Recuerdo que, años ha, próximo a su muerte, mi padre me advertía que, el respeto, cariño y memoria que nosotros recibamos de las generaciones futuras dependerá del respeto, cariño y memoria que profesamos a nuestros mayores.
Hace unos años, tuve el privilegio de pasearme por las colinas de Arlington, en las proximidades de Washington. Extensos campos con las lápidas y sepulturas de los combatientes, de los caídos. Muchas lápidas iguales, miles, decenas de miles, pero a pesar de la uniformidad, cada una de ellas tiene un nombre y apellidos, sus cruces o símbolos, fechas, la identificación completa de la persona. Todas iguales, todas distintas.

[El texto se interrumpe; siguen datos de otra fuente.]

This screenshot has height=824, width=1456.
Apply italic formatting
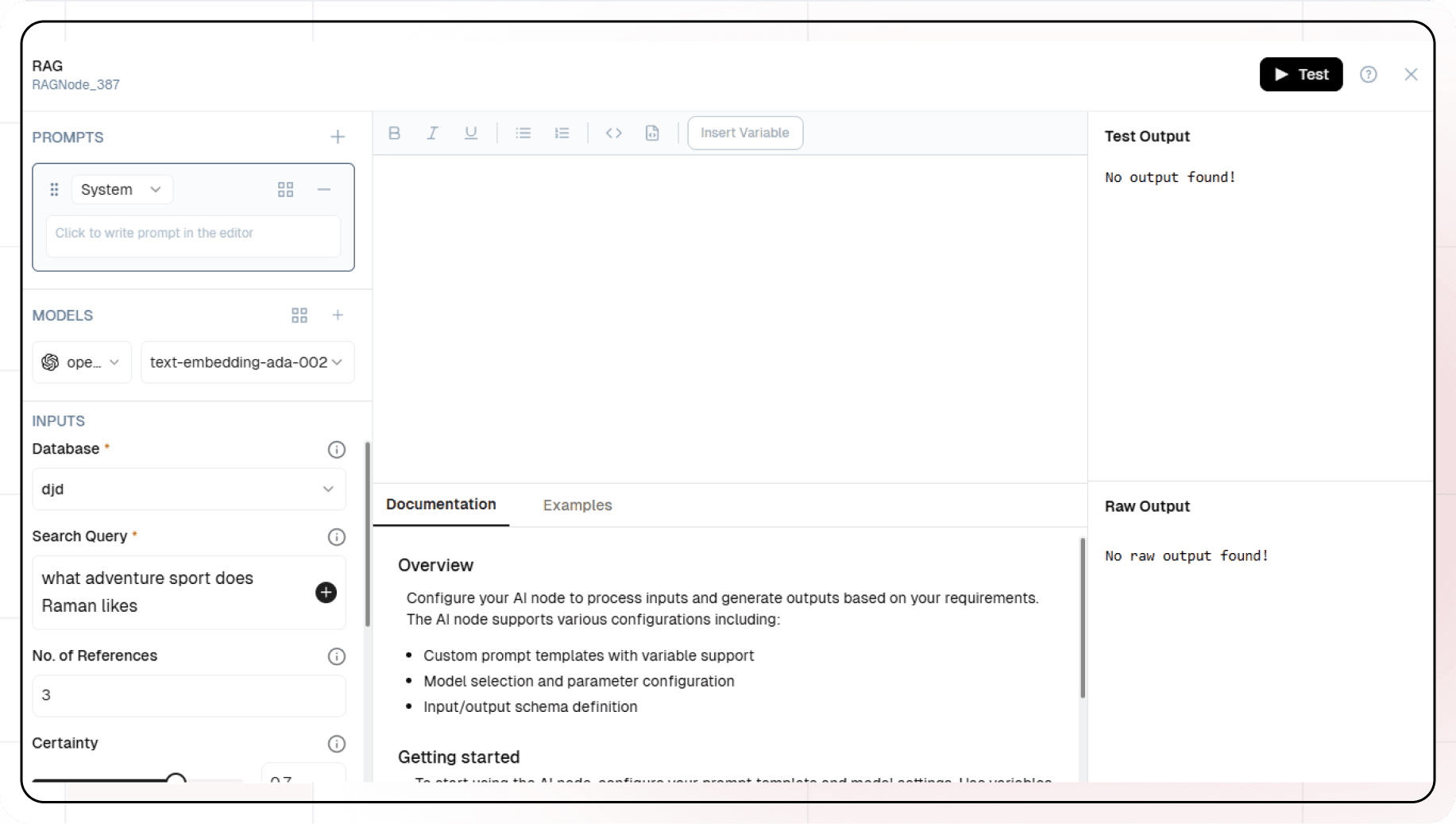[x=432, y=133]
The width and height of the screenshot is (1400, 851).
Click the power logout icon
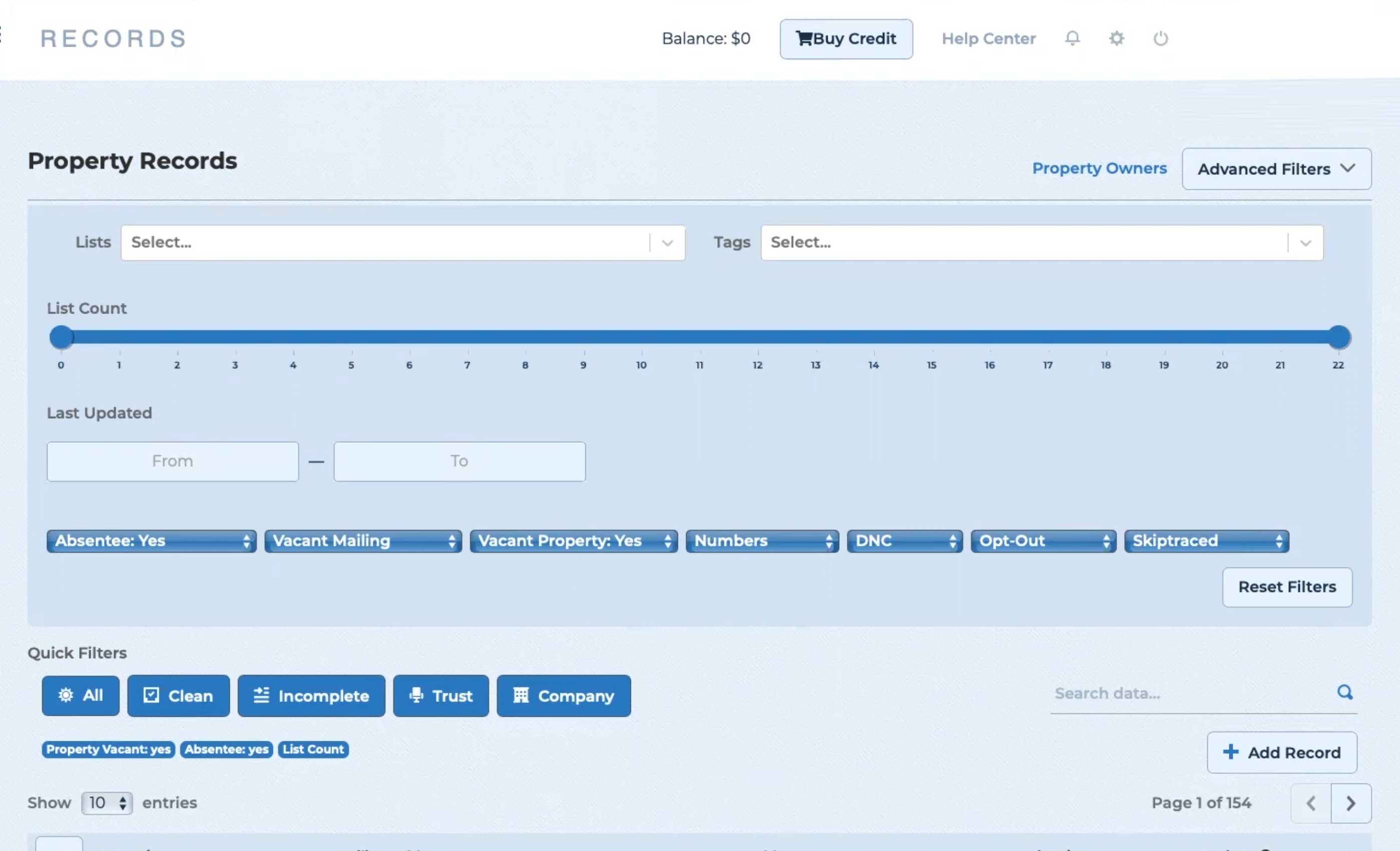click(x=1160, y=38)
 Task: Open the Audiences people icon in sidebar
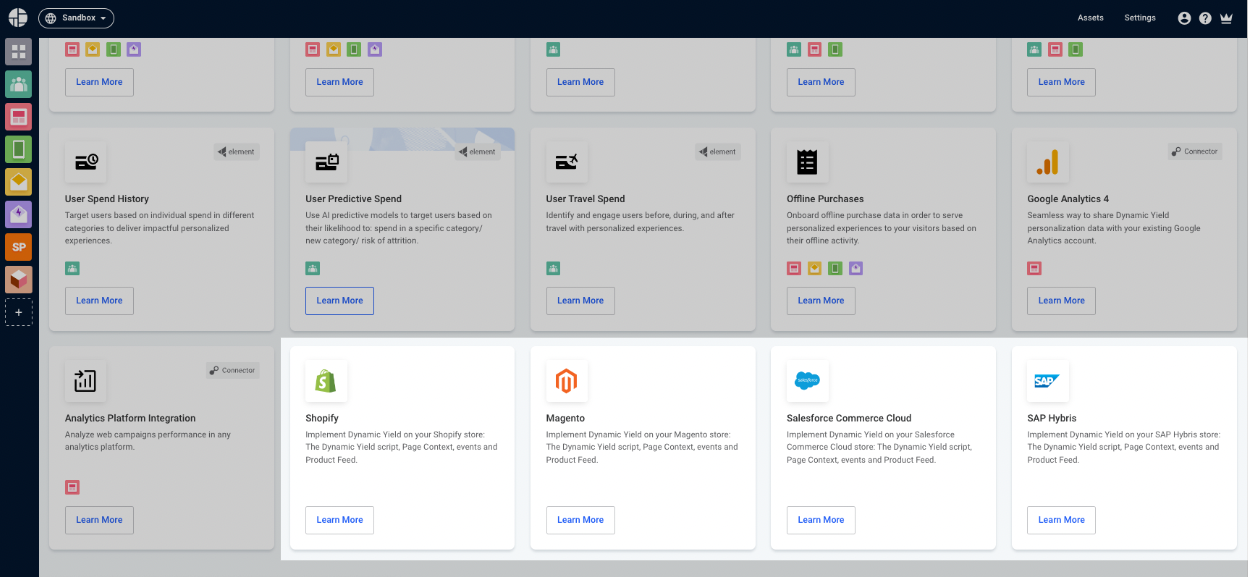[x=19, y=84]
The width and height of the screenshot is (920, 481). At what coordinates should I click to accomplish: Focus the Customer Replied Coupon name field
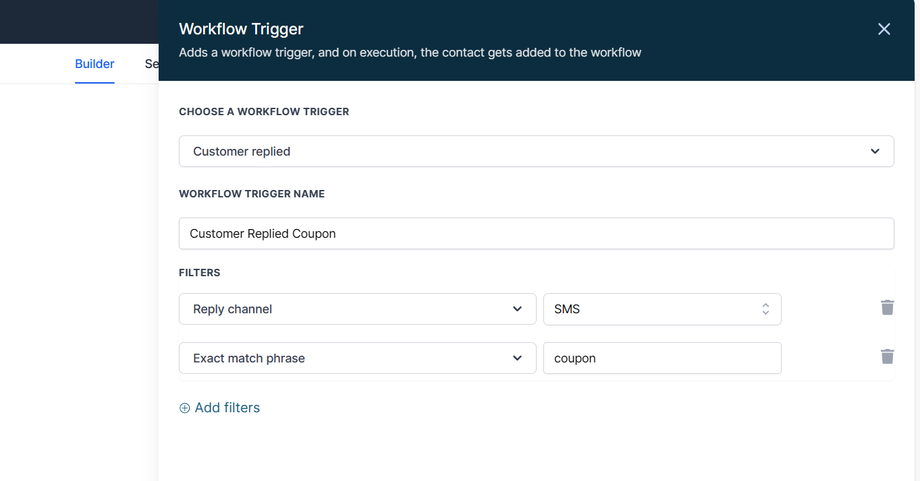(x=536, y=234)
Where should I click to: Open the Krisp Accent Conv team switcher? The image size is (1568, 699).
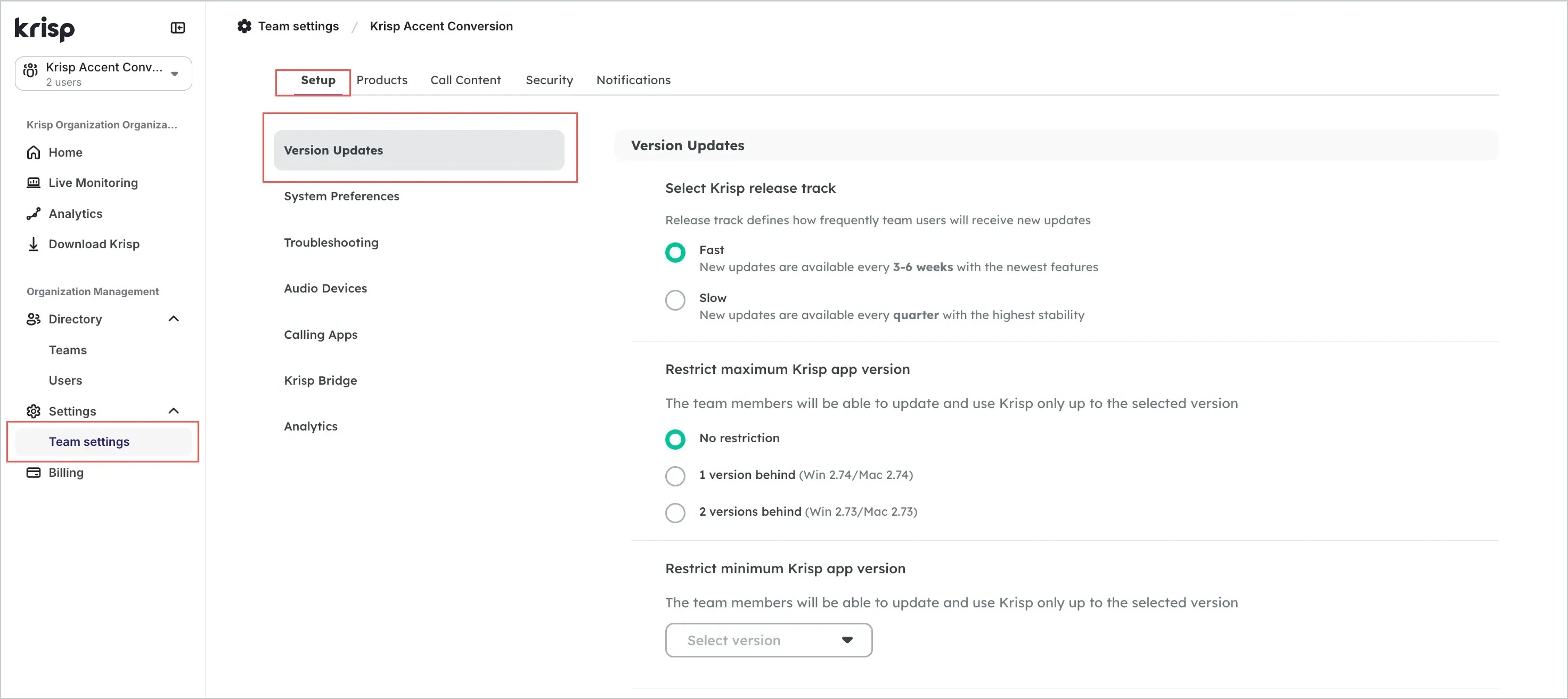coord(103,74)
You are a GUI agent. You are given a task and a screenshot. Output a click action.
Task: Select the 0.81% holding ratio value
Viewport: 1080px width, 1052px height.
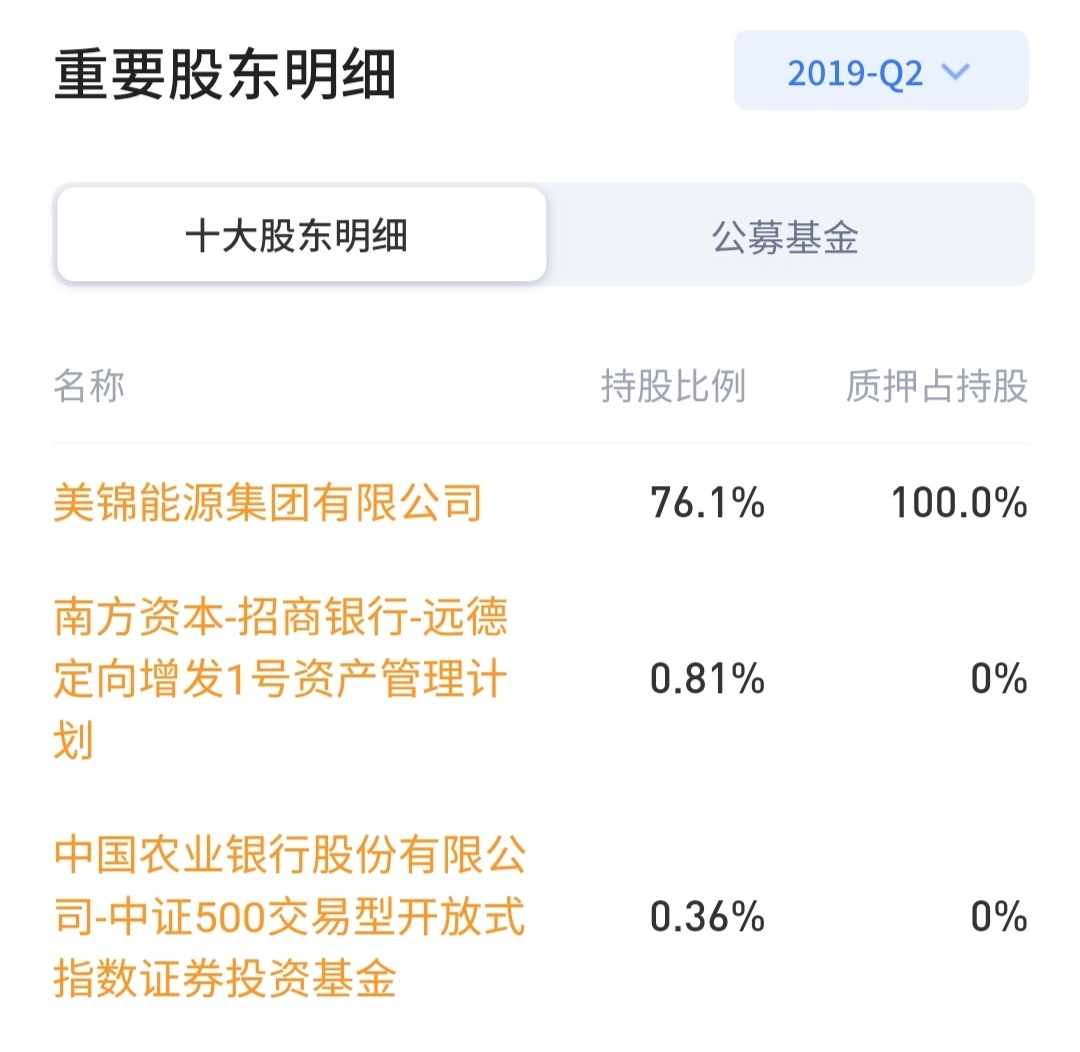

Quiero saber, exijo conocer, todas las personas que estamos perdiendo por el camino, todos aquellos que están sufriendo y padeciendo. Lo demando porque quiero recordarlos, dignificarlos, quiero poder, en silencio, salir a mi ventana, balcón o terraza, a hacer memoria y adquirir conciencia, quiero orar y pedir por ellos y sus allegados, quiero llorarlos y unirme en comunión a mis amigos, vecinos y todos los conciudadanos.
Hoy, me abandono en el silencio, en su memoria. Los llevaré conmigo hasta la victoria final.
Apreciado Emilio,
Coincido contigo en muchos de tus análisis y soy una entusiasta lectora de Fiscalblog por la indudable altura personal y profesional de todos los blogueros que tan generosamente dedicáis vuestro tiempo y esfuerzo en vuestros acertados comentarios.
Hoy, empero, discrepo contigo. Estando en lo cierto de que detrás de todas las cifras hay personas que luchan, que sufren y que apenas si pueden despedir a los suyos y en ningún caso no con la normalidad que sería necesario para empezar a sanar las heridas, el conocimiento público de los nombres, los rostros, los hijos, los padres y su dolor, no les devolverá a ellos la vida ni a sus familiares les aliviará el sufrimiento y aunque es cierto que a muchos, como tú o como yo misma, podrá servir para dignificar su memoria y recuerdo, a otra gran parte servirá para alimentar el “morbo”, a otros para respirar aliviados con el hecho de que no compartían sus circunstancias o su lugar de residencia o simplemente, a otros, si las víctimas son mayores, para justificar su ausencia en el hecho de su edad o su debilidad física -como el canalla vecino de mi amiga enfermera que se justificaba estos fallecimientos refiriéndose a una supuesta “selección natural”…- porque, no olvidemos que aunque ahora parezcamos en general muy solidarios, buenos vecinos, buenos amigos, la naturaleza humana sigue ahí y el instinto de supervivencia nos hace respirar aliviados cuando todos esos rostros y nombres nos eran y seguirán siendo anónimos y distantes.
Reconozco y valoro los motivos de tu post de hoy pero creo que su anonimato dentro de unas cifras genéricas quizás no sea tan mala opción aunque sí comparto que, conviene recordar, como bien dices, que detrás de ese número de fallecidos hay familiares, amigos, conocidos, convecinos o meramente conciudadanos, en definitiva, personas que merecen un recuerdo y, de quienes somos creyentes, una sentida oración.
Con el profundo deseo de que esta saga que has iniciado dure lo menos posible, agradezco que estés ahí compartiendo tus inquietudes de un “asesor en confinamiento”. Imagino que, para ti, forma parte de una estrategia de defensa ante la situación y cuya rutina de lectura formará parte de nuestro propio kit de supervivencia.